Which lines in the records below contain the word "This"? Copy each of them.

BEGIN Provided entries

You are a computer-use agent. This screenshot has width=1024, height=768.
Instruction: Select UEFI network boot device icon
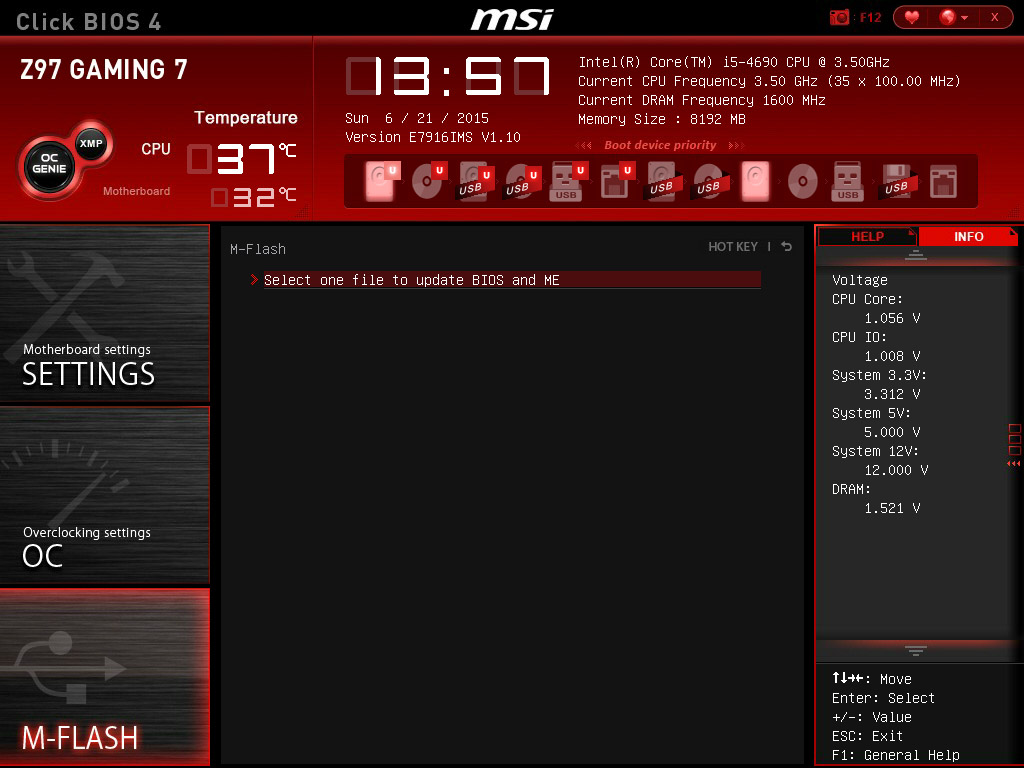[x=614, y=182]
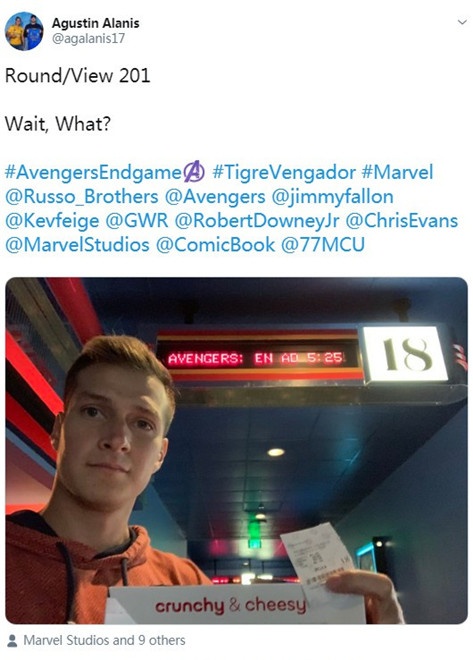The width and height of the screenshot is (473, 660).
Task: Visit the @RobertDowneyJr mention
Action: (257, 221)
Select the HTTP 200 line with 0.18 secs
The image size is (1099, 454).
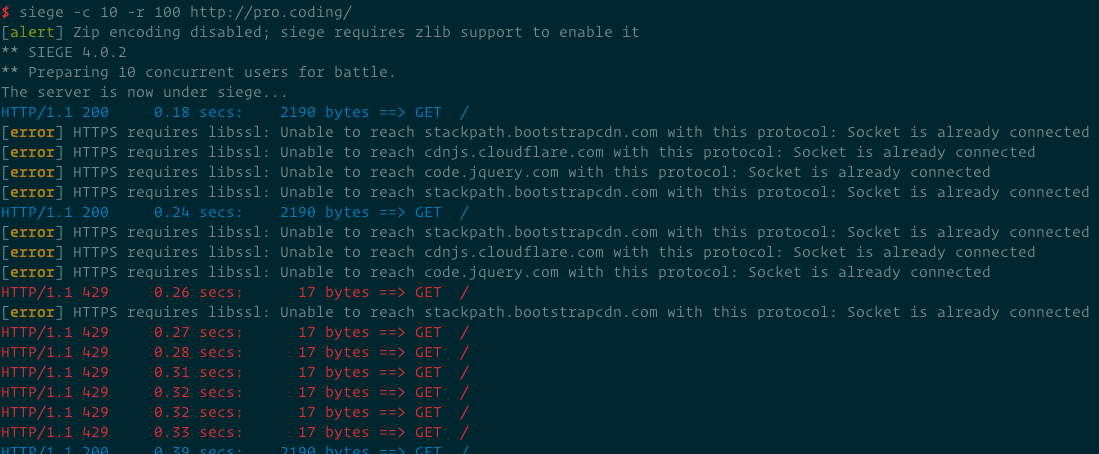[236, 112]
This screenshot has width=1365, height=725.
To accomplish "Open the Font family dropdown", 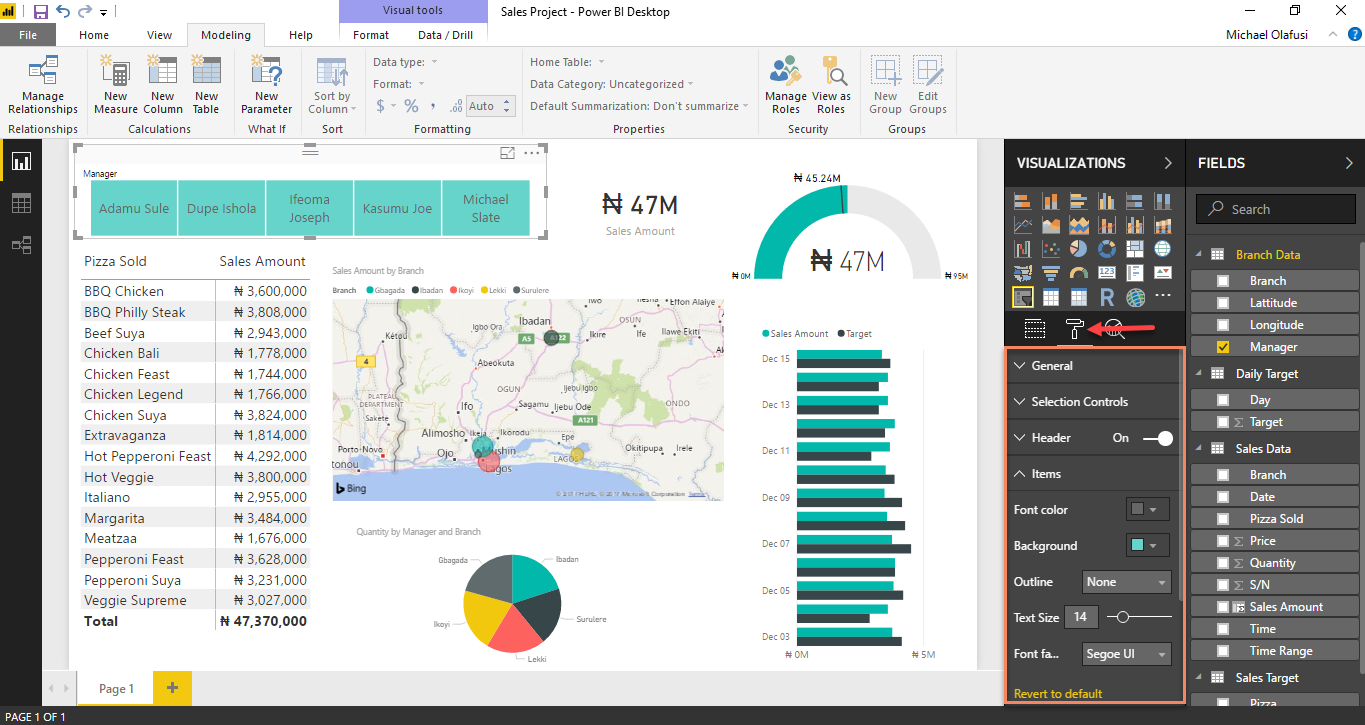I will (1126, 653).
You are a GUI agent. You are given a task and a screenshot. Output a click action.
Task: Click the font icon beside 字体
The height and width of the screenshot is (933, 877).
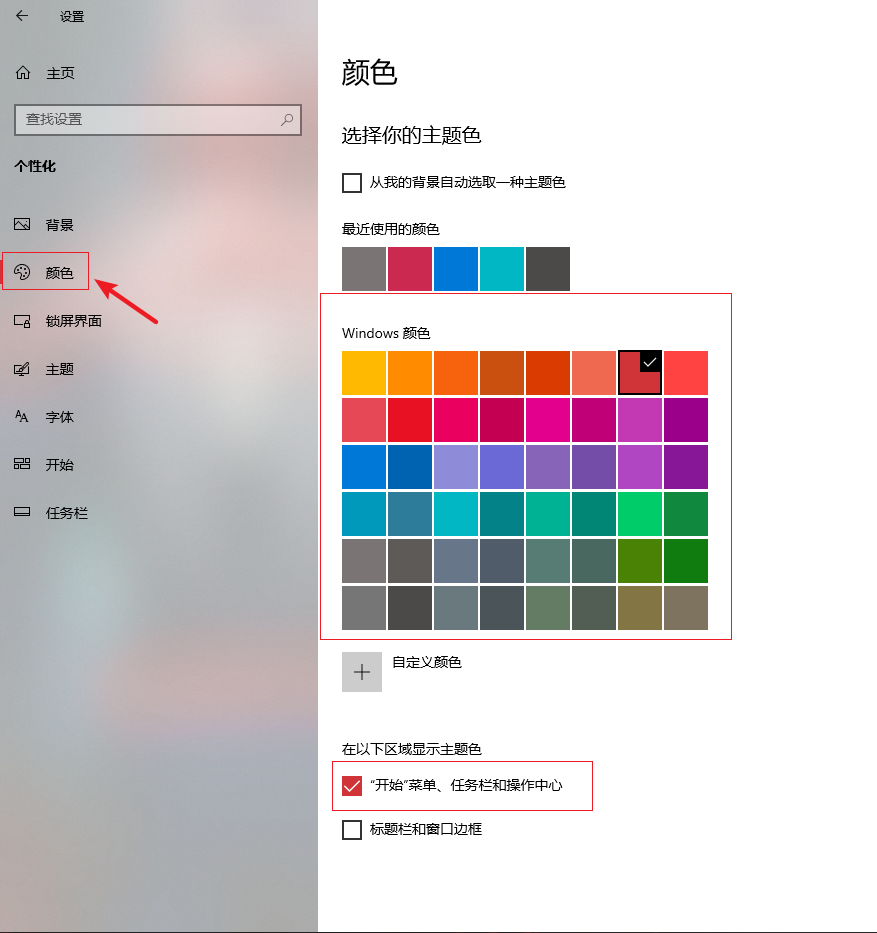point(22,417)
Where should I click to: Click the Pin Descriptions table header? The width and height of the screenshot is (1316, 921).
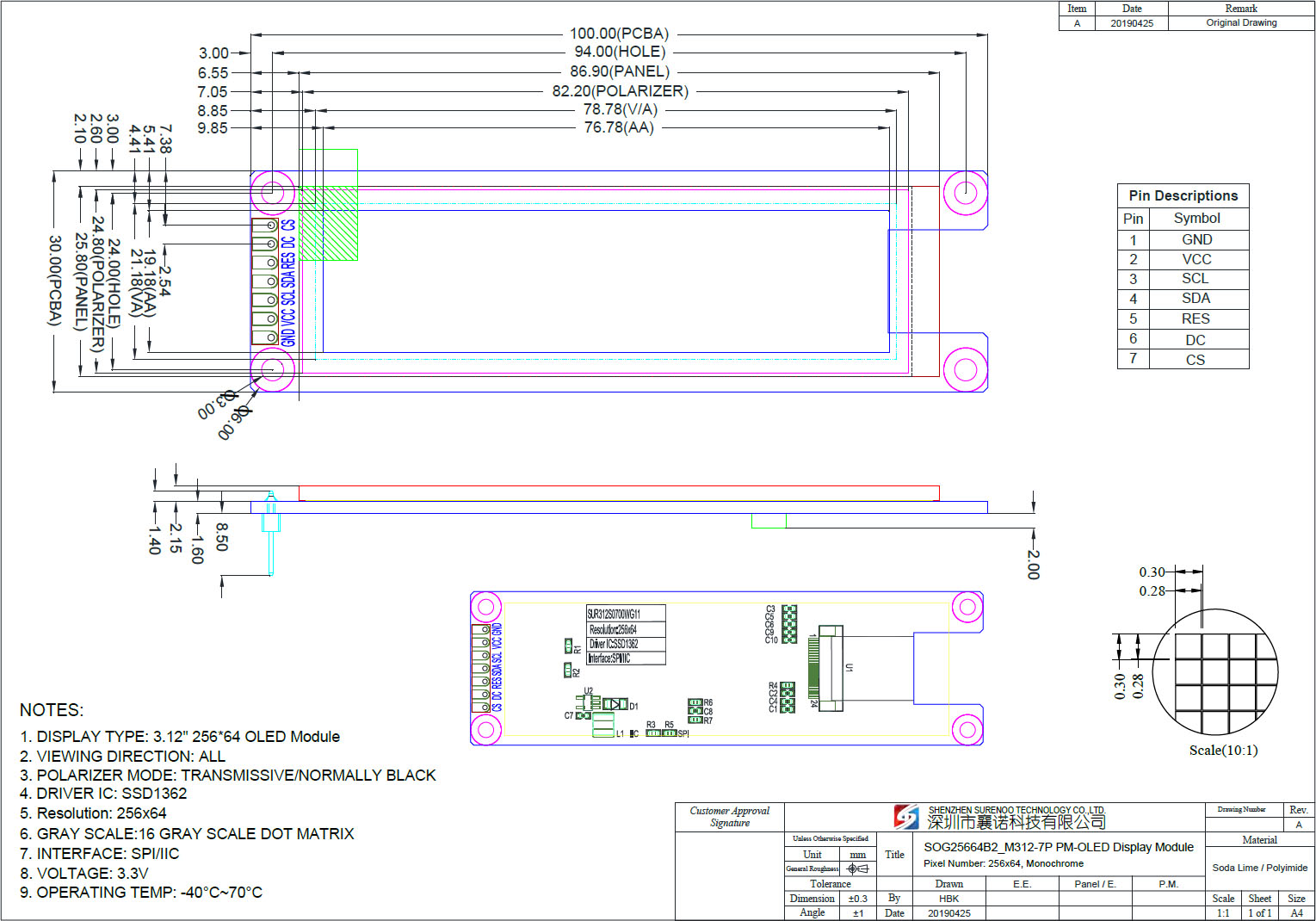pyautogui.click(x=1183, y=195)
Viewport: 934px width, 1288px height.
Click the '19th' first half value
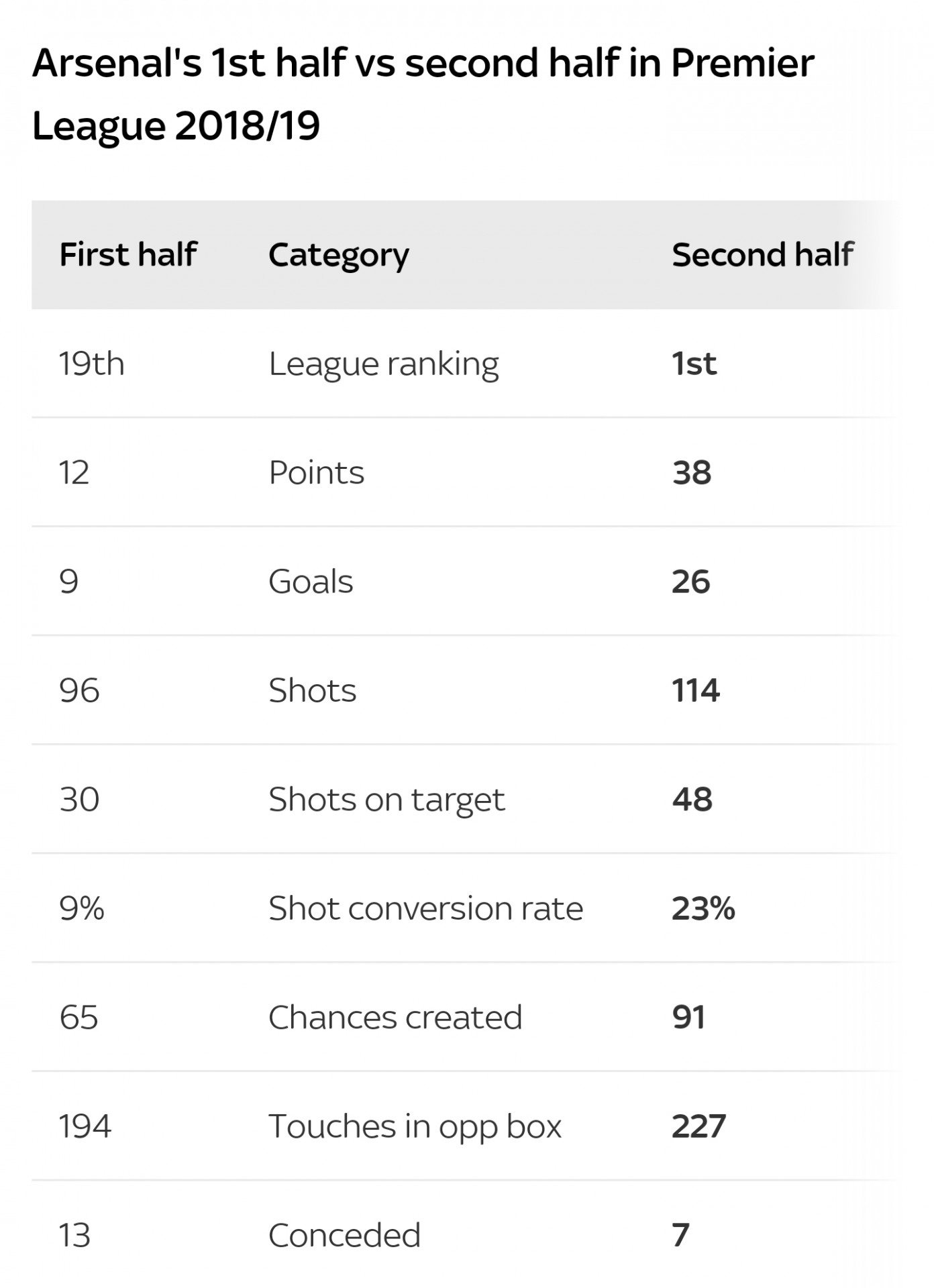[x=91, y=364]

END Provided entries

Solution:
You are a computer-use agent. This screenshot has width=1024, height=768.
This screenshot has width=1365, height=725.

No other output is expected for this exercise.